Without justice the concept of liberal morality is a useless slogan. The Russian critic Belinsky declared that, “If my brothers and sisters are to remain in poverty, squalor and chains, then I do not want liberty for myself. I reject it with both hands and infinitely prefer to share their fate. It is the freedom that I am giving up for the sake of justice or equality or the love of my fellow humans. If the liberty for myself or my class or nation depends on the misery of millions of other human beings, then the system that promotes it, is unjust and immoral.
In this context, it is well known to students of history that high-sounding slogans of liberty have echoed over the nations of Europe for the last three centuries while Afro-Asian people suffered ruthless oppression at the hands of the same nations.

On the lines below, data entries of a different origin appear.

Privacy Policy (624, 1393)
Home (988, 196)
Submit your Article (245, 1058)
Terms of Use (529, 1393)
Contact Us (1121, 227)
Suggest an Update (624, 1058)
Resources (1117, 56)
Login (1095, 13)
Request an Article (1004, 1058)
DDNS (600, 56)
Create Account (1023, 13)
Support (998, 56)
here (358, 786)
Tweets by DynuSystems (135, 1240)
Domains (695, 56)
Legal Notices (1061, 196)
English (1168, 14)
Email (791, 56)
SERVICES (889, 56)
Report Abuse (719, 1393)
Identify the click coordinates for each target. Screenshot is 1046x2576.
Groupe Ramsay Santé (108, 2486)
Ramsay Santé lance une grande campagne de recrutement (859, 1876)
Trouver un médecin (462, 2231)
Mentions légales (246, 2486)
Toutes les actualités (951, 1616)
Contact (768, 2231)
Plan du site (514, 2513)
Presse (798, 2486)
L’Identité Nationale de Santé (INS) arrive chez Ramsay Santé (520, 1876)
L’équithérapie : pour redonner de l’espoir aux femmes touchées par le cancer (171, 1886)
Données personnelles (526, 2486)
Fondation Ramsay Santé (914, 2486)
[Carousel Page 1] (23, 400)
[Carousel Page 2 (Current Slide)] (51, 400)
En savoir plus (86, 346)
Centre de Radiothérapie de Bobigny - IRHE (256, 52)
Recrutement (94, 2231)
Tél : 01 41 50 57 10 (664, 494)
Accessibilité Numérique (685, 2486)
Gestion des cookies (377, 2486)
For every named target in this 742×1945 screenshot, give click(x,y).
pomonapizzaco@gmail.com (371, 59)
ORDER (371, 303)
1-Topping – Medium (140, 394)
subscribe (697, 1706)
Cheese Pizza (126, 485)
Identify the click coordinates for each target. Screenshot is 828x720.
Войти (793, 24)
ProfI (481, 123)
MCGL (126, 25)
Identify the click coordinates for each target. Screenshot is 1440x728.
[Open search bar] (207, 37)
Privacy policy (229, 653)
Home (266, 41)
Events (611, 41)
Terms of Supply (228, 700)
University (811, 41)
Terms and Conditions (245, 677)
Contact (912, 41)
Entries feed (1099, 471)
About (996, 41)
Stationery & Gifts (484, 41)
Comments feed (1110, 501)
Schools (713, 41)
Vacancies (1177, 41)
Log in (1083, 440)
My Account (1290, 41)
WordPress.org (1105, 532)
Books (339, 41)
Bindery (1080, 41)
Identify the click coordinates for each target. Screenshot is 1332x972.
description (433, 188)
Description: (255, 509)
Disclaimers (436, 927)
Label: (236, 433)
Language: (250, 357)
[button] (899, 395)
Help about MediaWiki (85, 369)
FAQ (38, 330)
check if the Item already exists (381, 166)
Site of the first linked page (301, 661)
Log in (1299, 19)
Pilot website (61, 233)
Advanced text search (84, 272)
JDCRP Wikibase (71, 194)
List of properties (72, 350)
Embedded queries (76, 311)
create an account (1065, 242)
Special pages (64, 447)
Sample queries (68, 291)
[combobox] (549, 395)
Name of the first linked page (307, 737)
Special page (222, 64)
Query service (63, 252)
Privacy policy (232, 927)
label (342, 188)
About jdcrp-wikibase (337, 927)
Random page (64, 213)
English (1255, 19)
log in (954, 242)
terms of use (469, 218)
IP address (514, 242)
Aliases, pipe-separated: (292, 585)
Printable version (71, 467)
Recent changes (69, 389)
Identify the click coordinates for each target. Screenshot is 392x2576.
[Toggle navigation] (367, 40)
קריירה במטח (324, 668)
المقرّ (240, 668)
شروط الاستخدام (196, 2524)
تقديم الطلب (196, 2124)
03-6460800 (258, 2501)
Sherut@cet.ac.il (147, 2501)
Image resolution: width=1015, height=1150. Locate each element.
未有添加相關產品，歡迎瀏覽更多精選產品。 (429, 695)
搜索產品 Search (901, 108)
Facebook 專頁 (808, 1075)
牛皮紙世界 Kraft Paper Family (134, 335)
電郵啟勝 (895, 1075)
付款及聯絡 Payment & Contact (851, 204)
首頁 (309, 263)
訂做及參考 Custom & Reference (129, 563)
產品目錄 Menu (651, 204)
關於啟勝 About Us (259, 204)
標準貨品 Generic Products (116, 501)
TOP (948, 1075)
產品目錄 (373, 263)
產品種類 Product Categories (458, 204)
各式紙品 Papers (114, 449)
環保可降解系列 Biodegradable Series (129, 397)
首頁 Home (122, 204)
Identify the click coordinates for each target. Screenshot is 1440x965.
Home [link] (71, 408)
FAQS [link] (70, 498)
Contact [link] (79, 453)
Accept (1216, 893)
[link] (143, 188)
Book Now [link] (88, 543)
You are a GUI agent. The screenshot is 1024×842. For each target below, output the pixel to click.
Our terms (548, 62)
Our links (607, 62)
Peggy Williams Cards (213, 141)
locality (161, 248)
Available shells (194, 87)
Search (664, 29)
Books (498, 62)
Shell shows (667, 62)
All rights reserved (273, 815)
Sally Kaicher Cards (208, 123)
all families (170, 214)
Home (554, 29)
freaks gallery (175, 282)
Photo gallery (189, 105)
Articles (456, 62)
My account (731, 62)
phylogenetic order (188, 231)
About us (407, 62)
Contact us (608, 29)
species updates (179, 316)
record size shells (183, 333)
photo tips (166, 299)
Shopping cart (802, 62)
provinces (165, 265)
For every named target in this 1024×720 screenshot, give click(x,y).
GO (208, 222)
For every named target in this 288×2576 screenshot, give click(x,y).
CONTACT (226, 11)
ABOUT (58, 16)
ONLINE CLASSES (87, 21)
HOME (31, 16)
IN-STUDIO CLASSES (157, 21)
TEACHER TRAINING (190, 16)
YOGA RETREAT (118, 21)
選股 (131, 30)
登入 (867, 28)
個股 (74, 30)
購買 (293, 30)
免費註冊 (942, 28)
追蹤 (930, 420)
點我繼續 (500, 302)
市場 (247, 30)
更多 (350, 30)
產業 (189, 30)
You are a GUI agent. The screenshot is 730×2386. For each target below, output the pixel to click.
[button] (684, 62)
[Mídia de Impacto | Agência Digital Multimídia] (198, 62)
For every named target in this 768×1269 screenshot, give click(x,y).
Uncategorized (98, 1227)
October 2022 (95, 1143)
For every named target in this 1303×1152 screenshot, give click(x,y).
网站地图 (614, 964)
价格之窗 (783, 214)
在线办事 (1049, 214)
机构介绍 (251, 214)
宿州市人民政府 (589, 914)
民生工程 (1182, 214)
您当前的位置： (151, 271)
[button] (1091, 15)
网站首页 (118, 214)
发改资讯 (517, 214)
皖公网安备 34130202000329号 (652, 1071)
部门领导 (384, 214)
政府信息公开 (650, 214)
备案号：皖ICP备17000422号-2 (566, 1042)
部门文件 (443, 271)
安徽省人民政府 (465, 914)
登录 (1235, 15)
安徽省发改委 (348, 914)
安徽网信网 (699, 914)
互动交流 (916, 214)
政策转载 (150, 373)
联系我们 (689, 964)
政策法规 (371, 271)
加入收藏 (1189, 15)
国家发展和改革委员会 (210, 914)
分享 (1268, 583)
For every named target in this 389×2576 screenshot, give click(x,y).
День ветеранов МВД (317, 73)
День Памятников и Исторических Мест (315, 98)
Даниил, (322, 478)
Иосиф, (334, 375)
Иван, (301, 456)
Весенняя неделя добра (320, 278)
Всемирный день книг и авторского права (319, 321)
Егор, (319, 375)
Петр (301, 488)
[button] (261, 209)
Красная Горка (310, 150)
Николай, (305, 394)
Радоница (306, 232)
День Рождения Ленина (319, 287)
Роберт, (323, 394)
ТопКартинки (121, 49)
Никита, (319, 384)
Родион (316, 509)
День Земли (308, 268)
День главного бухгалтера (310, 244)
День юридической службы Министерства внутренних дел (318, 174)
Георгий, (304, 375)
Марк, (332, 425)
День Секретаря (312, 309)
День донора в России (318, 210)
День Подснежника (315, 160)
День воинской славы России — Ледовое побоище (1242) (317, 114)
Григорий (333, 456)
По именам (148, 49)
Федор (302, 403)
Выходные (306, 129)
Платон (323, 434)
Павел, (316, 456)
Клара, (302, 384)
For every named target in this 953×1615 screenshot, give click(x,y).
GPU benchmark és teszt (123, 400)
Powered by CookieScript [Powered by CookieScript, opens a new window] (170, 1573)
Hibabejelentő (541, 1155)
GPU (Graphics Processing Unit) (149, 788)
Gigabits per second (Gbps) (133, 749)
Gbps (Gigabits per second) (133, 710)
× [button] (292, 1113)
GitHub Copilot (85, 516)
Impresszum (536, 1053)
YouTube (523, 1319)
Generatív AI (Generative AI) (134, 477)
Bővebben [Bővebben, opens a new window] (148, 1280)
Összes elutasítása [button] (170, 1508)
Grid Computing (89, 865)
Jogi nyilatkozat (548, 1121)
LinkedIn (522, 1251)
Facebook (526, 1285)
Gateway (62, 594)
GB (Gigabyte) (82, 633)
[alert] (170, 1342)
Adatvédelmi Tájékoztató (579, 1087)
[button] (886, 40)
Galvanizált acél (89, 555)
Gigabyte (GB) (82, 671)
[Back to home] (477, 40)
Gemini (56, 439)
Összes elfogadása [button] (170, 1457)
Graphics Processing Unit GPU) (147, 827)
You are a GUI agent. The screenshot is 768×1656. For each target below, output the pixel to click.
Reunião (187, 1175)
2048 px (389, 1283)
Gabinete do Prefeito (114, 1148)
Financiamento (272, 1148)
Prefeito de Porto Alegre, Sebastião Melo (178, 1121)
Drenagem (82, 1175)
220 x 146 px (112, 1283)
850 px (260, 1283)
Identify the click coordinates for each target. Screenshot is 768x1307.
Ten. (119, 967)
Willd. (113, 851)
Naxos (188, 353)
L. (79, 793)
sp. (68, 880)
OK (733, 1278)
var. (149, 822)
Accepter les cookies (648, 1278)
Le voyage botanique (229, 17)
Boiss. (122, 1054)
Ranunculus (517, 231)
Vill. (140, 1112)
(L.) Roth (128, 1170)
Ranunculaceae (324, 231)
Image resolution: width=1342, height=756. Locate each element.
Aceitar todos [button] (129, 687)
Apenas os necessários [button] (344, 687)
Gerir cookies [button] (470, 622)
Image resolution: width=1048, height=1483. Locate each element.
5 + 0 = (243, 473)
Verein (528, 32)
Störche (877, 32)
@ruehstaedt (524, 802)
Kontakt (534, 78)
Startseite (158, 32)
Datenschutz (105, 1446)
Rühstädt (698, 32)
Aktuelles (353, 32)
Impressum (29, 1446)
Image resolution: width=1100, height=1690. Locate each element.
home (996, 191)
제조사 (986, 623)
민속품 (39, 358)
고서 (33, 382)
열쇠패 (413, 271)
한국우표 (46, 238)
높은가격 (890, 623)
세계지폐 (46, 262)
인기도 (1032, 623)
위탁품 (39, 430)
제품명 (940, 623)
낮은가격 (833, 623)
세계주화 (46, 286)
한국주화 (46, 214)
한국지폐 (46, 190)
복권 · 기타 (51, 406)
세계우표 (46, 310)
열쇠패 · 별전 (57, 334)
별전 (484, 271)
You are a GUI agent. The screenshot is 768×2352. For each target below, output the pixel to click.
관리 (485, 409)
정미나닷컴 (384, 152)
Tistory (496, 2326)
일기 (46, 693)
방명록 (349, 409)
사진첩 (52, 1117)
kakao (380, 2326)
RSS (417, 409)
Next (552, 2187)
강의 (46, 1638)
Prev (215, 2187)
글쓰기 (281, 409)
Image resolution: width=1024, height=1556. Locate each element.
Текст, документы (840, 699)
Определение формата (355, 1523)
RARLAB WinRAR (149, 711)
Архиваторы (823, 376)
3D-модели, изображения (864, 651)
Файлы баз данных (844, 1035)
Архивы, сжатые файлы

Another prevalent concept of personal freedom is that the individual wants to be his/her own master. Bhikhu Parekh writes: “For a liberal, the individual is a ‘master’ or ‘mistress’ of him- or herself, owning his/her body and having proprietary rights over its constituents. As such, individuals do what they like, and the products of their labor are theirs to enjoy as they please. Individuals relate to their thoughts, feelings, opinions, rights and so on in similar proprietary terms and define liberty, equality, justice and obligations accordingly.
Hence, liberals assert: ‘I wish my life and decisions to depend on myself, and not on external forces of whatever kind.’ But this is another piece of ignorance about liberty, often to the detriment of the collective self-interest. Is a human being not a slave to his/her nature and to his/her unbridled passions and weaknesses? The metaphor of self-mastery must be understood clearly. Those who have acquired self-awareness have realized that the self is real, ideal and autonomous at its highest state of consciousness. Otherwise, irrational impulses, the uncontrolled desires of one’s lower nature, the pursuit of immediate pleasures, and the empirical or heterogeneous ‘self’ – swept by every gust of desire of passion – will dominate the individual.
There have been enough instances in history where self-motivation (not the higher self) or group or personal weaknesses were motivators for new philosophies. For instance, divorce law and the system of multiple marriages in Islamic society are detrimental to the interest of women; the priestly clan imposed this exploitative system. The ideologies of freedom of accumulation and free market economy have led to capitalist exploitation. The concept of dictatorship of the proletariat led to the massacre of millions of intellectuals, students and peasants in Russia and China. Scriptures granting authority to Brahmins sealed the fate of the so-called lower castes and women in India for thousands of years.
Freedom of expression sounds nice to the ear. But is it not a fact that in all parts of the world, pseudo-culture, religious dogma and socio-economic dogmas are influencing people’s minds? The mass media and cultural and educational institutions are controlled by the ruling class, which has a strong influence on social psychology. In these circumstances, where is the freedom of thought? And, without freedom of thought, how can there be freedom of expression?
Considering the physico-psycho-spiritual characteristics of human beings, it can be said that on the physico-psychic level there are limitations, whereas on the psycho-spiritual level, there are not.
Sarkar establishes: “It is with the assembly of many individuals that a society comes into being. In such a society, although every individual wishes to move as per one’s own reactive momenta (psychological characteristics, or samskara in Sanskrit), one cannot do so hundred percent. Individualism is possible in the subtle and causal sphere, but not in the sphere of this crude world.”
So in collective life there has to be some restriction in one’s individual expression. It should not be allowed to affect collective interests. But expressions in the private sphere – for example, the habits of smoking and drinking, or undesirable sexual indulgence – even if they are undesirable, cannot be restricted by enacting laws. A change in social psychology is essential.
Individual liberty must be allowed as long as it does not:
- Violates cardinal moral values
- Upsets the balanced distribution of wealth
- Serves the selfish aims of any self-styled leader
- Harms human unity
- Creates violence and hatred
- Creates a psychology that facilitates psycho-economic exploitation through the propagation of pseudo-values and the glorification of selfish individualism.